→ **Your goal**
Answer these questions using the comments on the GPS timing glitch.
1. In what year was SVN-23 launched?
2. Which PRNs does the other message report as hit?
3. What bogus A0 value did one satellite broadcast?

─── Excerpt to read

Either that or it's Oceans Fourteen being directed by James Cameron and he's gone a bit overboard on the real life sets again...
Aliens. Wait, Bigfoot. WAIT, ALIEN BIGFOOTS!!!!11!1!!!1
Fascism: An authoritarian and nationalistic right-wing system of government and social organization. See also: NAZI's
The troublesome bird was SVN-23, one of the oldest GPS birds, launched in 1990!
It was the last of the Block IIA birds, and had an expected 8 year lifetime, which it beat by quite a few years!
It featured a combination of cesium and rubidium clocks -- two of each. Now decommissioned -- http://www.navcen.uscg.gov/?Do...
Read more of this bird's interesting history -- http://www.schriever.af.mil/ne...
Wacky Delly did it 20 years ago!
https://www.youtube.com/watch?v=-b_polwFplI
It looks like the actual problem was a bad data upload; Specifically, some satellites were transmitting incorrect parameters for UTC offset correction. https://www.febo.com/pipermail... is the posting from a gentlemen at Meinberg that has the details. http://www.usno.navy.mil/USNO/... has more information about the time offset parameters (A0 and A1) and how they interact with GPS and UTC time.
According to another message (https://www.febo.com/pipermail/time-nuts/2016-January/095686.html), PRNs 2, 6, 7, 9, and 23 got hit. It is interesting to note that the satellite that was taken out of service this morning (PRN 32) is not in this list. It looks like the decommissioning of PRN32 was quite possibly scheduled (see http://gpsworld.com/last-block...), and even if not, a failure of that specific satellite could not have caused multiple satellites to start broadcasting incorrect offset data.
I'm really looking forward to the postmortem on this.
(source)
There was no glitch in GPS time, but one satellite was transmitting bad GPS/UTC difference information.
GPS time is not quite UTC time. Each satellite transmits the necessary translation factors along with other housekeeping information. One factor is the number of leap seconds and the time of the next change. The other is a linear function (with an offset parameter A0 and a slope A1) that specifies a precision offset.
Normally, A0 is tiny, but one satellite broadcast a bogus A0 value of 13.7 us. Any receiver that believed it would then jump its UTC output by the same amount, leading to the glitch.
A receiver that used GPS time (all GPS receivers have an option to not apply UTC corrections to their PPS output) would not have seen a glitch.
Be veery careful of your electromagnetic transmissions!
Ha ah
And if you're measuring the distance that radio signals travelled, that's a whopping 4 km.
Is this one of those "that's funny" events that lead to world shattering discoveries?
Or just a bug...?
working in the securities trading industry, 13.7 microseconds is considered HUGE, that is 6 micro seconds longer than our 99.9% latency numbers last week when we generated 24 billion messages in 6 1/2 hrs.
Just patted a passing bird(in orbit)
I used to constantly search my local bookstores for any new stories on our giant metal protectors, but it seems this flavor of military SF has all but disappeared.
13 us in GPS is a pretty big or small misalignment, depending on how you look at it - some 4.1 Km. Definitely enough to upset systems like GPS guidance. - Of course most of the time there is plenty of satellite redundancy..
Below the speed of light Special Relativity is one of the most accurate theories in physics - above the speed of light..
Galaxy Quest holds the answer to the GPS time problem. Omega 13 actually rols back time 13.7 milliseconds.
-Eric
You need at least 3/4 to give you a position as you use the time signals to give the distance from each satellite and give where they intersect. One radius will be 4km different than it should be. That means they'll intersect in completely the wrong place. You're guaranteed it'll be off. 4km is worst case but it's more likely to be half that. 2km is still pretty badly out though. You'd need twice as many satellites to cancel it out really.

──────
─── Stored data

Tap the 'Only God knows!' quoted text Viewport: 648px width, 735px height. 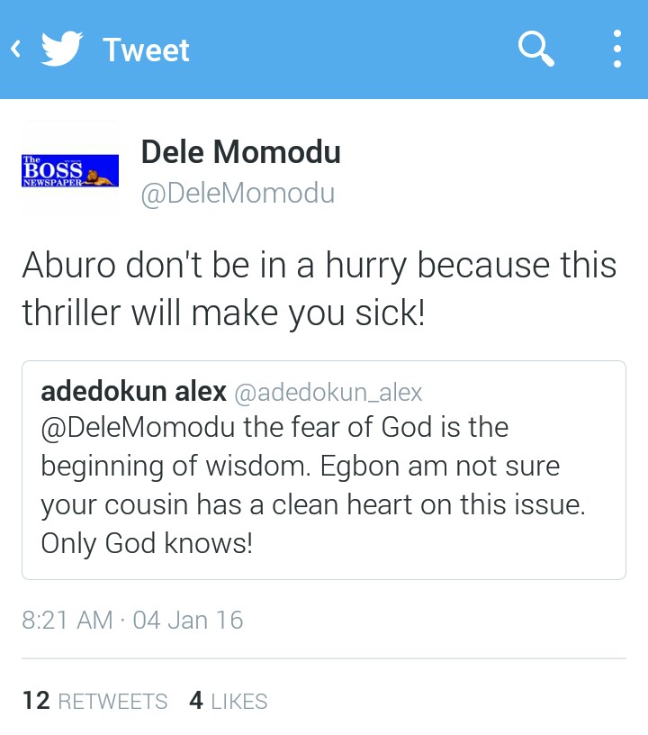click(147, 545)
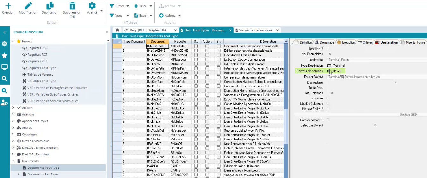Viewport: 427px width, 178px height.
Task: Click the magnifier icon in left sidebar
Action: 4,79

──────

→ **Result for this exercise**
1. 1990
2. PRNs 2, 6, 7, 9, and 23
3. 13.7 us